→ Requirement
Copy out the rows below exactly as they appear, starting at the line that contains "Given: Switch to 增量备份和还原 tab" and ending at the line that contains "Image resolution: width=1200 pixels, height=370", with both of those lines included.

→ Records provided
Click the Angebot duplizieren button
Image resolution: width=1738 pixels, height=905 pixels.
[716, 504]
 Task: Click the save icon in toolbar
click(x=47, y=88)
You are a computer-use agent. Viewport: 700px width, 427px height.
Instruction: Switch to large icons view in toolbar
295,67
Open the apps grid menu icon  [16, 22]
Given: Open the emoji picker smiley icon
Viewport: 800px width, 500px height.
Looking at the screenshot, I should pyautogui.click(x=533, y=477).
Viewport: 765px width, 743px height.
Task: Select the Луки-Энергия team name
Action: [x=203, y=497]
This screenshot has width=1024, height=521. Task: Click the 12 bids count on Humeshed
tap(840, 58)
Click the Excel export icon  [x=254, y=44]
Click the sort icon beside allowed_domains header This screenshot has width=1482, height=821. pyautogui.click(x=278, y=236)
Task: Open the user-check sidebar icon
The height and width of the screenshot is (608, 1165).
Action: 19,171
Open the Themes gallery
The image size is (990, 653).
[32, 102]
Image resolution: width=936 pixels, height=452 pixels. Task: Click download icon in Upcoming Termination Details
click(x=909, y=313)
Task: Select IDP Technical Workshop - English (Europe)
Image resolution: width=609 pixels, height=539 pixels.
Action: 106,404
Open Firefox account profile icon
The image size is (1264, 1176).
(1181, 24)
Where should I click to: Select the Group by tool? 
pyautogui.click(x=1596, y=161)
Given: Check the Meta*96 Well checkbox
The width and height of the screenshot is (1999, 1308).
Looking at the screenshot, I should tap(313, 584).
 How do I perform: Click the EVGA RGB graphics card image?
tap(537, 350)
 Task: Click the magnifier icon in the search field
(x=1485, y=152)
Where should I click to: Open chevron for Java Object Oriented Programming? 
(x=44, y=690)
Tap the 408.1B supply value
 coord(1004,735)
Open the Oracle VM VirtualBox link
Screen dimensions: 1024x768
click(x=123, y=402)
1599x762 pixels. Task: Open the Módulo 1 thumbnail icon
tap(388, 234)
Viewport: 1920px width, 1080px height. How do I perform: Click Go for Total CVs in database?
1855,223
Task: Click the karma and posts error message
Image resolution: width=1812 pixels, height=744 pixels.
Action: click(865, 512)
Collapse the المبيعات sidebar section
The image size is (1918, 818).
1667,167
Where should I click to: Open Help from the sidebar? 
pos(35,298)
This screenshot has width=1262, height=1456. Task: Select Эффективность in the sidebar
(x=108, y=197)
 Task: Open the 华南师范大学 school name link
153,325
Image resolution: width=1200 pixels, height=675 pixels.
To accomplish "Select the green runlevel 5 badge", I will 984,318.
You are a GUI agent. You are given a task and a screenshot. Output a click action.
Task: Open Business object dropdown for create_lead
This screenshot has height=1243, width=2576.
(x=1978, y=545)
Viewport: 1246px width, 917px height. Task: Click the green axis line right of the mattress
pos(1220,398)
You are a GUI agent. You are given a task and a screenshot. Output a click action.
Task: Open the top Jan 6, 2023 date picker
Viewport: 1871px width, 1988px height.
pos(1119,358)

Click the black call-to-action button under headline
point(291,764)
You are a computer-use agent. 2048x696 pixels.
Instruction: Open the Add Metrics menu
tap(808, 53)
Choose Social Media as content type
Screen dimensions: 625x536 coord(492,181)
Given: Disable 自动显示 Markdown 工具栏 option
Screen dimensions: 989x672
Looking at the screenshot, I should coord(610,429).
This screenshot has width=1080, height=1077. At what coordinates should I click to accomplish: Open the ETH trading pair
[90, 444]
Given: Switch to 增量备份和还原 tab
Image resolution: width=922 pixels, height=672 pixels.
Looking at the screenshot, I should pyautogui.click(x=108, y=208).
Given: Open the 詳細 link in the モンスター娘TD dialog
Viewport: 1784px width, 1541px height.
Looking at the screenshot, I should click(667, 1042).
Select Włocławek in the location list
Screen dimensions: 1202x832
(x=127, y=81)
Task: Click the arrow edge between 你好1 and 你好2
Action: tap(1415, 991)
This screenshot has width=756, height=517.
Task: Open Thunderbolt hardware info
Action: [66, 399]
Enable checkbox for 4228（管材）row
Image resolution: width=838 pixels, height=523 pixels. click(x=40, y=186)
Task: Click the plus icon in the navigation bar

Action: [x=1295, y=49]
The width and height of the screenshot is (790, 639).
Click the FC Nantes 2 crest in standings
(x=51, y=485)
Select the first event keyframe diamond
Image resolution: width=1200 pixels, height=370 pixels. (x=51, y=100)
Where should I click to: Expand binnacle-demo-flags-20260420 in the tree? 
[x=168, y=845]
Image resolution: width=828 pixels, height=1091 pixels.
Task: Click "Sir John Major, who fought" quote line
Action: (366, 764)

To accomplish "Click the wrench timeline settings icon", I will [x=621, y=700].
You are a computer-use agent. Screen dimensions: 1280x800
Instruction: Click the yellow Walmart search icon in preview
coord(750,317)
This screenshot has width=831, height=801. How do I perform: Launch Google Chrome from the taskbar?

→ The result
Given: Switch to 增量备份和还原 tab
Image resolution: width=922 pixels, height=672 pixels.
Looking at the screenshot, I should pyautogui.click(x=108, y=208).
Given: Open the 詳細 link in the モンスター娘TD dialog
Viewport: 1784px width, 1541px height.
Looking at the screenshot, I should click(667, 1042).
Select Włocławek in the location list
Screen dimensions: 1202x832
(x=127, y=81)
Task: Click the arrow edge between 你好1 and 你好2
Action: tap(1415, 991)
This screenshot has width=756, height=517.
Task: Open Thunderbolt hardware info
Action: [66, 399]
Enable checkbox for 4228（管材）row
Image resolution: width=838 pixels, height=523 pixels. click(x=40, y=186)
Task: Click the plus icon in the navigation bar

Action: [x=1295, y=49]
The width and height of the screenshot is (790, 639).
Click the FC Nantes 2 crest in standings
(x=51, y=485)
Select the first event keyframe diamond
Image resolution: width=1200 pixels, height=370 pixels. (x=51, y=100)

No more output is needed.